Very early on during the course of our first session together, we were asking ourselves: ‘Why the title of The Three Furies?’ ‘What is the difference between anger and fury?’ ‘How have we been conditioned to write women?’ ‘We write for women but do we write as women?’ ‘How do we understand women’s fury?’ ‘Is there such a thing and how does it manifest’

My personal process began at that place where I realized, and had to admit, that I had no poems that spoke of or spoke to my own anger.
Zena asked me, ‘Where are your anger poems?’ I had nothing to offer her. Instead, I started crying.

There was this big silence. It became a question, ‘Why?’

This question would weave its way into the entire framework of our creative process. It moved from the safety of exclusively making statements to interrogating our perspectives.

Asked to consider and explore and my anger, I had to face up to the fact that I had written all of this material I thought suitable but it didn’t say anything. I wrote around it and I wrote for - I didn’t write about. I was missing from the narrative of my own life.

This is a painful realization to have to admit to as a writer. To have to open yourself to a new kind of awareness, one that says, ‘you too are implicated’. My experience of that first session challenged me profoundly. Though the discovery of the artist in me has strengthened me into visibility and voice, it has also become something to hide behind. At times, when I have been incapable of admitting to my own vulnerability, I have opted for saying the right thing instead of the thing that needed to be said. Working on the Three Furies has revealed the lies I tell myself. It is a process that has shed light on those areas where I need to excavate deeper, and more honestly. This process

With our sketch performance in Cape Town only a week away, I had to start over. I had to start there. I had to tell the truth. To work with where I really was in my personal process and not where I thought I should be. I have come to realize how adept we are at being able to speak about the external/public issues that anger us but how difficult we find it to express the personal.

Invaluable performance material emerged from the cracks in our initial perception. We recorded the impromptu conversations that came out of that first session and we used them as our opening soundscape. And we also reconstructed the set design to accommodate and reflect our new insights.

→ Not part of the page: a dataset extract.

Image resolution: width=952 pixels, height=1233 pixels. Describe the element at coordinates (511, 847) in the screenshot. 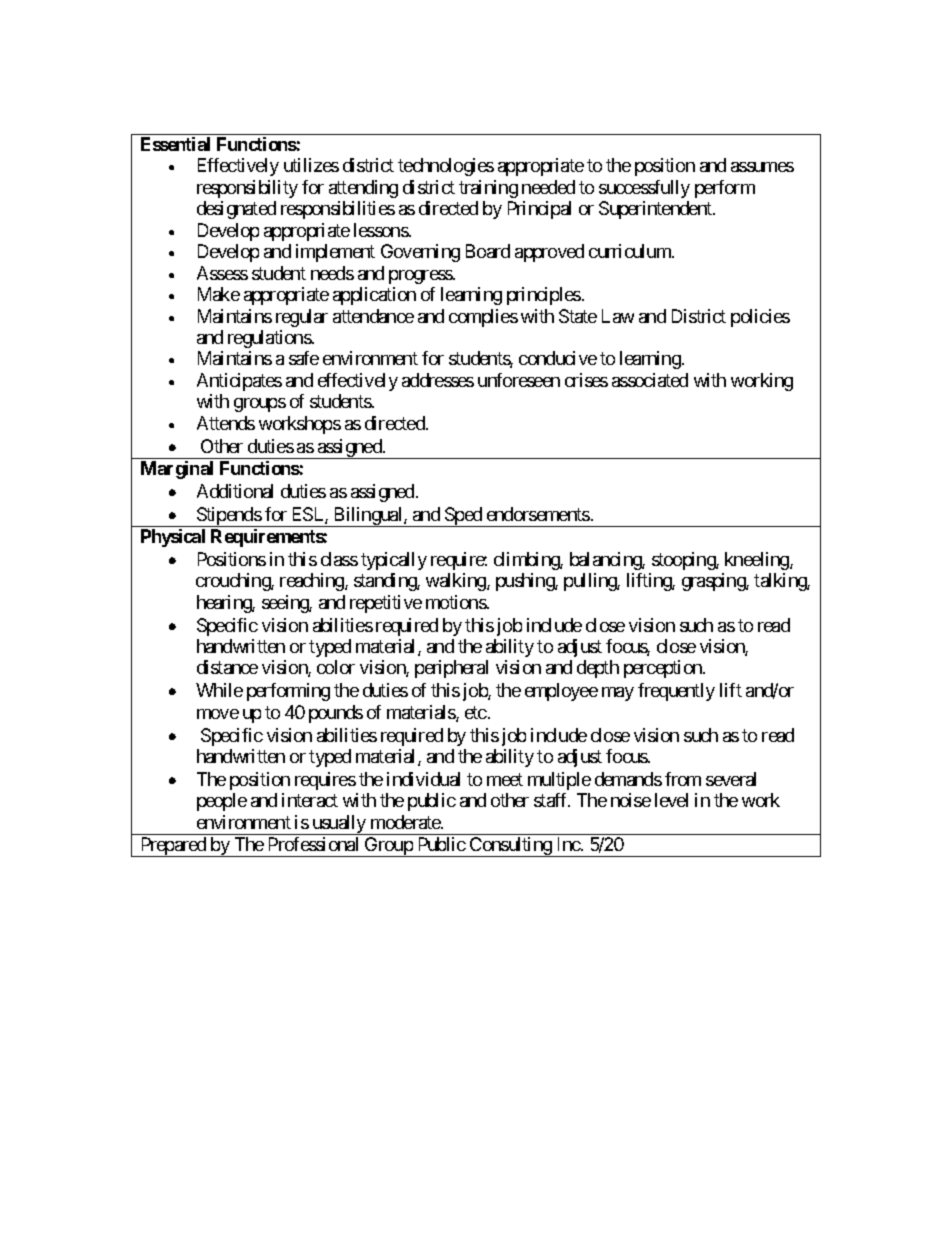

There is the woman who first walked into the rehearsal space in late March carrying undefined and significant silences within her.  And now there is the woman who walks away from this process trying everyday to give herself the space to understand her anger and to allow it to take her in whatever direction is necessary. The Three Furies process has reminded me how critical it is to not judge the process. That in fact the ability to sit inside the uncomfortable has a direct impact on the nature of the outcome. It is the key. In now being aware of this I am learning to not only listen out for the process but to trust it too.

These days I strive for balance. The strength it takes to suppress must become the strength to recognize, acknowledge and channel my anger. It must become the strength to use it – to risk healing.